И вот, вторая неделя к концу пошла, граф молодой, слышно, обеспамятел уж - стало табором под горой, на речном берегу, племя египетское.
Ладислаус медленно приходил в себя.
Что-то настойчиво пульсировало багровой жилкой в глубине бархатистого агатового мрака, что-то выталкивало его из небытия, словно тонущего пловца - из глубокого речного омута к свету, воздуху, жизни, - и, прислушавшись, Ладислаус понял: это сердце.
Его сердце.
И чьи-то неуловимые касания, заставляющие сердце - биться.
Осторожные, уверенные прикосновения чутких ладоней к озябшему комочку теряющей жизнь сущности, словно тишина, хлопьями прозрачного снега опускающаяся на сомкнутые веки.
Мягкий полупризрачный свет коснулся лица, и Ладислаус услышал - незнакомый голос нашептывал слова, напевные и странные, и в их неясное звучание вплетался шорох трав, беззвучный плеск реки, ветер и взмахи совиных крыльев... Шевельнулись ресницы, синеватый сумрак зацепился и повис на них, и сквозь эту дымку, сквозь зыбкое переплетение неяркого света и густых теней проступил смутный очерк человеческой фигуры. Густое облако темных волос пахнуло полынью и мятой, и четче, яснее зазвучали слова:
- ...ночь янтарная, ночь полынная - звезды россыпью, звезды звонные - путь неведомый, звук неслышимый... Заклинаю тебя, Влад молодой, земной - да не мой, заклинаю тебя ледяной волной, тишиной ночной, ветром северным, звездным серебром, огнем-пламенем... Ай, степь бескрайняя, синь бездонная - будь слово мое крепко!
В комнате горела единственная свеча, окна были плотно занавешены тяжелым сукном, и сгустившаяся под потолком тьма ласково обнимала хрупкие плечи молодой смуглой женщины. Сквозь завесу ресниц из глаз ее неярко сияли звезды, и молодой граф - по-детски и в то же время иначе - прильнул взглядом к ее лицу, рукам, плечам... Сердце изумленно вздрогнуло, и колыхнулся звездный узор во взгляде.
"Ивана..." - утонуло во тьме бездонных зрачков.
"Ивана!" - на разные голоса зовет табор.
Идет Ивана - словно и не по земле, ни единой травинки не примнет.
"Ивана, красавица!" - окликают деревенские парни. - "Сядь с нами, одари словечком!"

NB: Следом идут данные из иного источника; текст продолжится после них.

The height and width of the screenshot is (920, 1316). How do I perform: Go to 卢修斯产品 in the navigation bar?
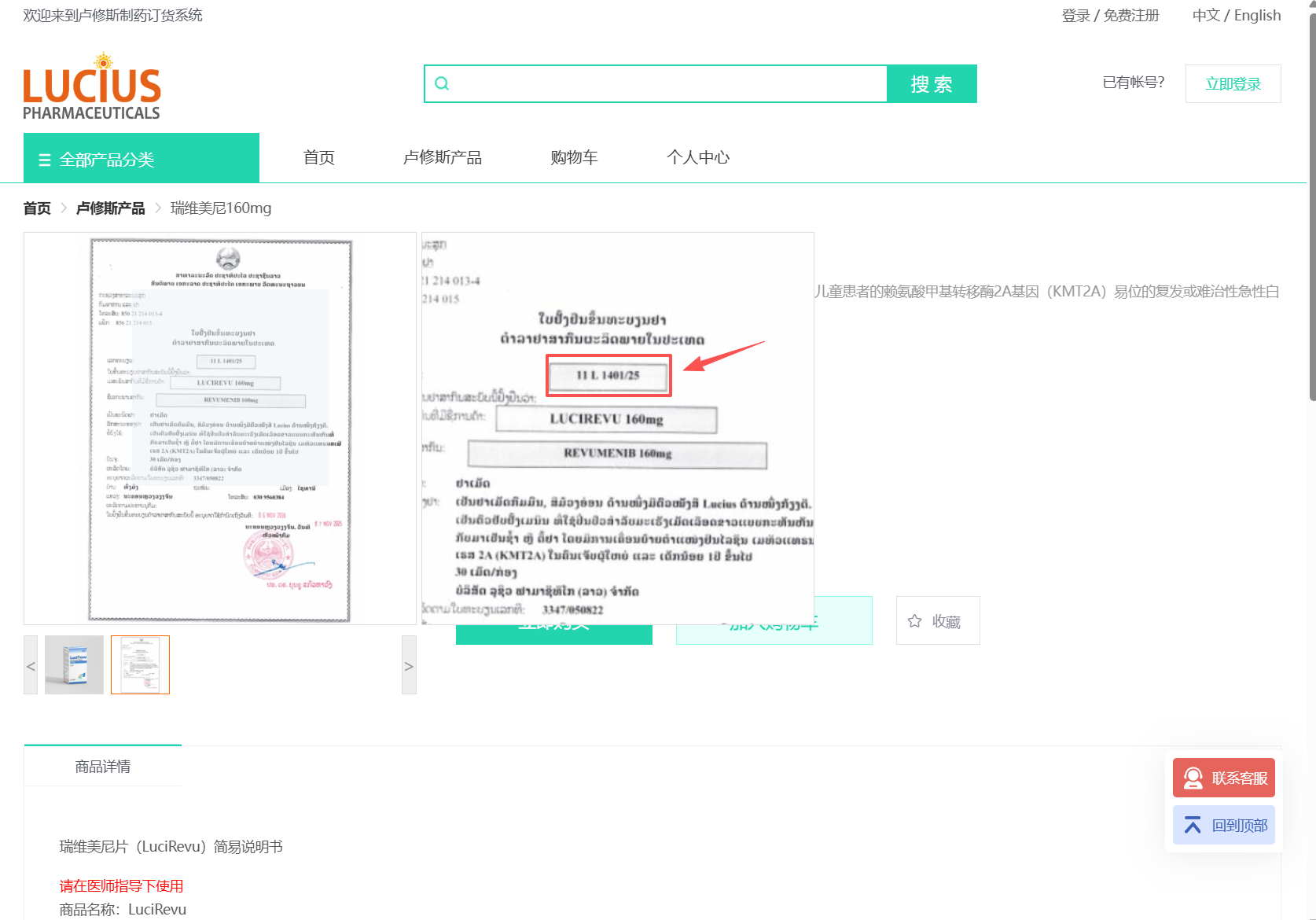pos(443,157)
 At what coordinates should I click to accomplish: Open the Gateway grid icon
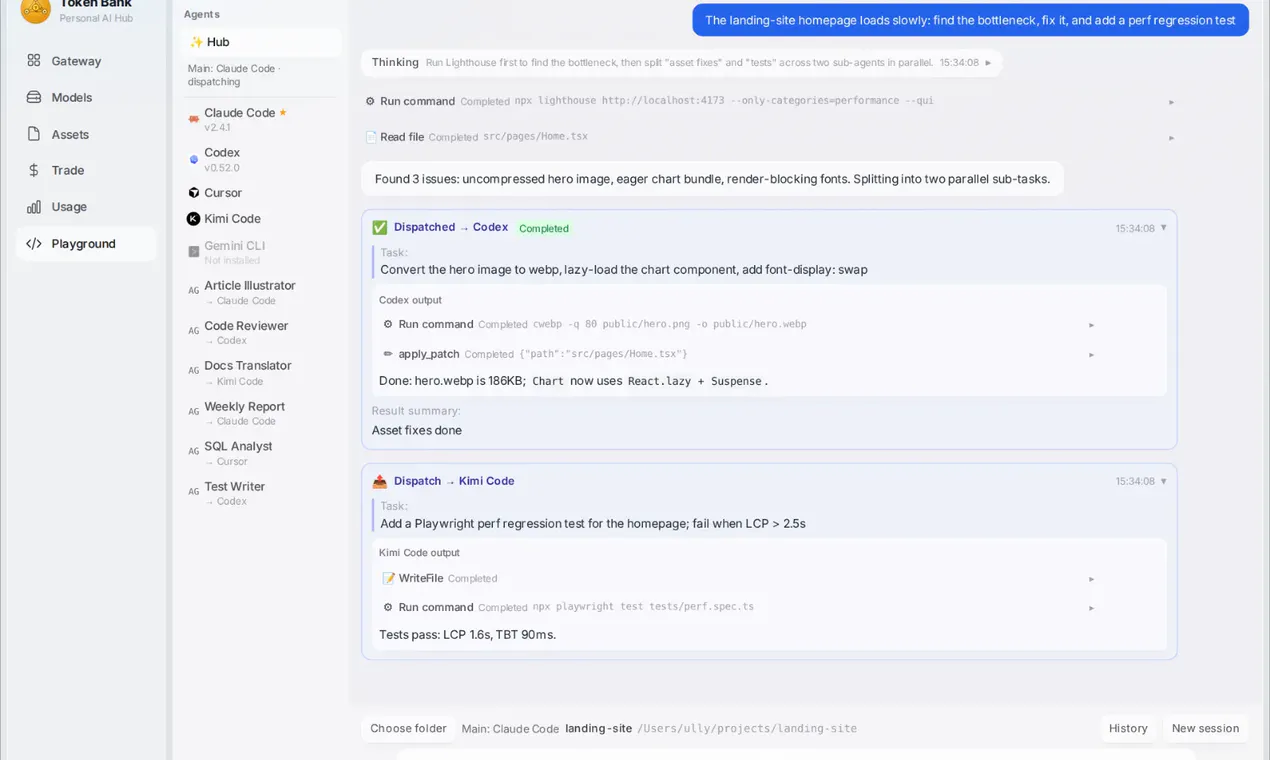point(34,61)
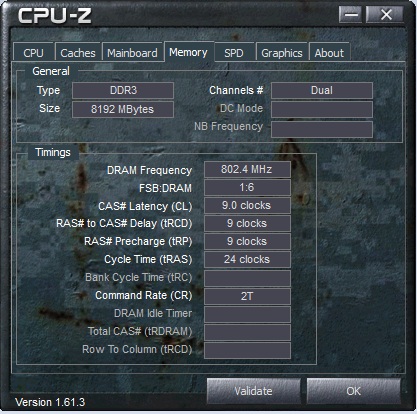Open the Graphics tab
This screenshot has height=414, width=417.
coord(282,53)
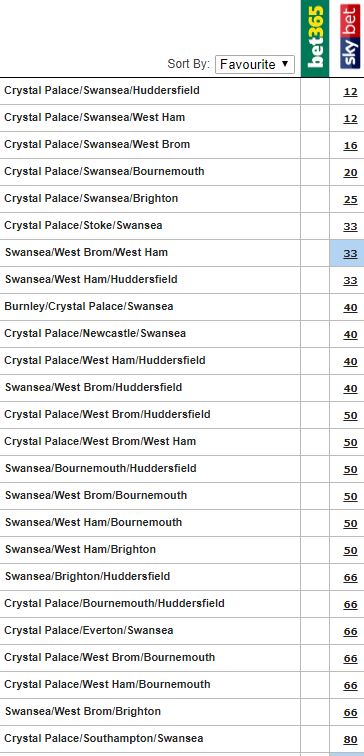
Task: Select odds 33 for Crystal Palace/Stoke/Swansea
Action: [350, 227]
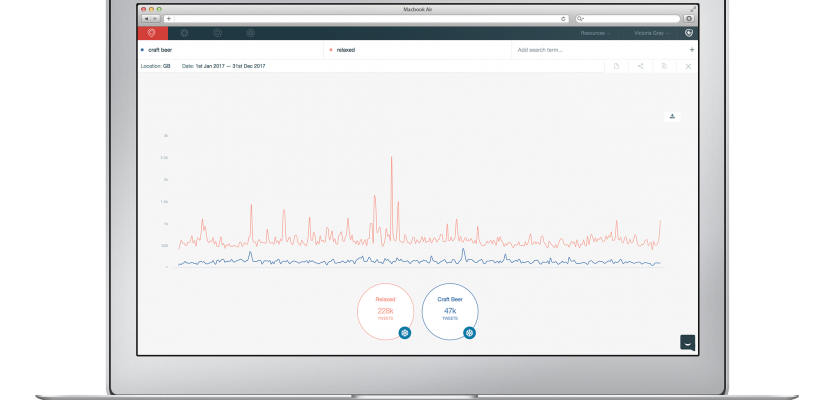840x400 pixels.
Task: Select the craft beer search term
Action: (x=160, y=49)
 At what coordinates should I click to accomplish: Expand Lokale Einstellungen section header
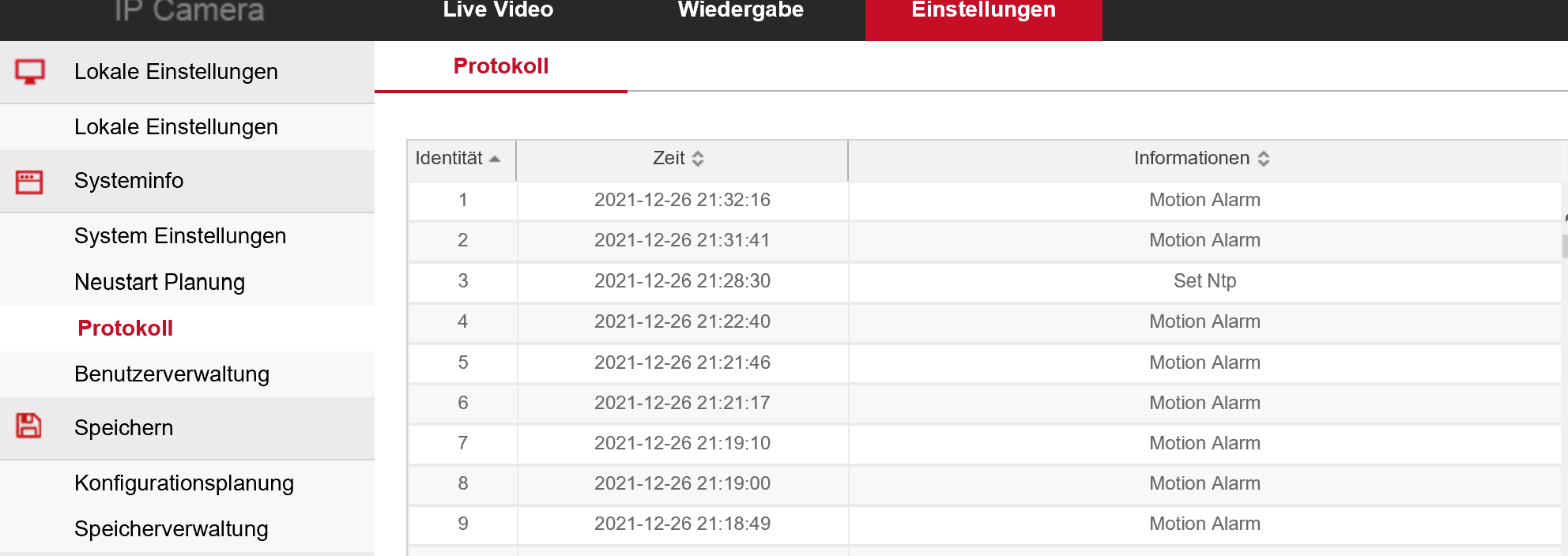(175, 72)
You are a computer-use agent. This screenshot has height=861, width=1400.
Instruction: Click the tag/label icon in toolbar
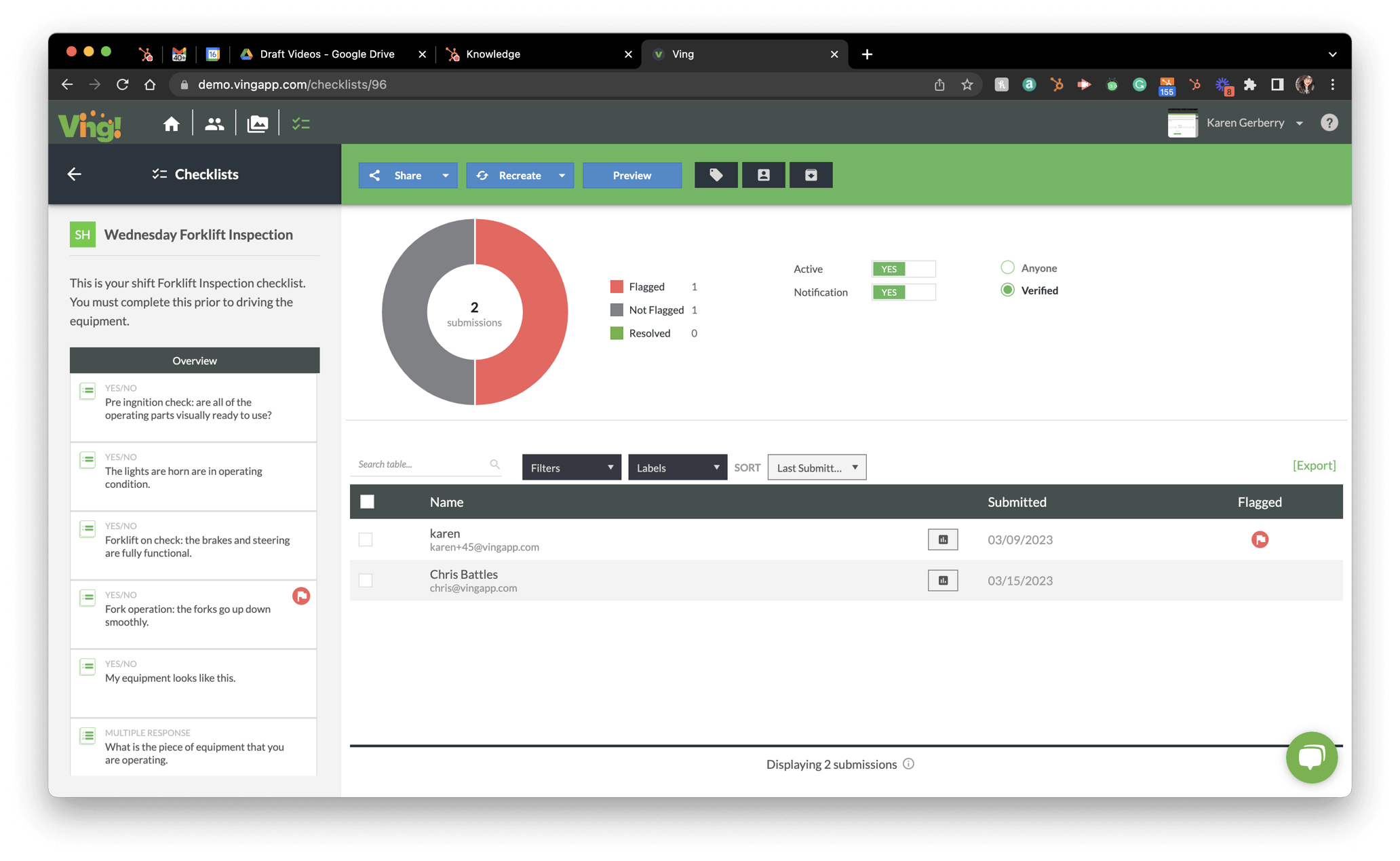[716, 175]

Не слушает Ивана, дальше идет. Хороша Ивана - очи карие, кудри темные, стан - лоза виноградная; улыбнется Ивана - белым жемчугом брызнет из алых губ, светом утренним глаза из-под ресниц вспыхнут.
"Госпожа Ивана," - услужливо кланяется седой привратник, и, отвернувшись, сноровисто сплевывает между пальцев: "Ведьма!"
Идет Ивана по мраморным полам, торопится; торопятся ее отражения в дорогих серебряных да венецианских - дутого стекла - зеркалах, коричневым запотелым глянцем блестит кувшин в руках Иваны.
"Спасительница!" - приподнимается на подушках Влад - молодой граф и учтиво целует смуглые пальцы.
Смеется Ивана, отнимает руку от Владовых губ, а взамен в тонком бокале вино подносит, с травами сваренное. Играет вино, алым светом плещет, пьет граф молодой - в бокал не смотрит, а смотрит на руки Иваны, на шею ее лебединую, на губы пунцовые.
Хороша Ивана, ой, хороша - глаз не отвести!
Обратно идет Ивана - медленно идет, не торопится. Туман в глазах у Иваны, словно папоротников цвет; тоска на сердце у Иваны - словно ночь безлунная, беззвездная. Молчит у ворот седой слуга; молчит Ивана, мимо идет.
"Иванка!" - окликают ее от колодца.
Не оглядывается Ивана, дальше идет.
"Иванка-цыганка!" - беззастенчиво рифмует босоногая ребятня. - "Иванка-цыганка!"
Не слушает Ивана, дальше идет. Тяжело на сердце у Иваны.
"Ивушка..." - шепчут тонкие губы за высоким окном. - "Ивушка, Ивана..."
Клонится бледный лик, плавится свечной белый воск.
"Ох, Ванда, - качает головой старая гречанка Деметра, раскуривая длинную трубку, - красота бедовая..."
Хмурится Деметра, кольцами плывет из трубки синий дым. Не глядит ей в глаза Ивана, мимо идет; тяжел взор у Иваны, в землю смотрит Ивана. Провожает ее взглядом Деметра, и гуще идет из трубки синий дым.
Тяжелые вести бродили по замку...
Ох, тяжкие...
Наступало утро.
Ладислаус медленно, словно во сне, подошел к окну, поправил штору. Движения были неестественно ровными, почти механическими. Кружилась голова. Молодой граф покачнулся, невидяще повел рукой - оперся о стену...
Виски словно обручем сдавило.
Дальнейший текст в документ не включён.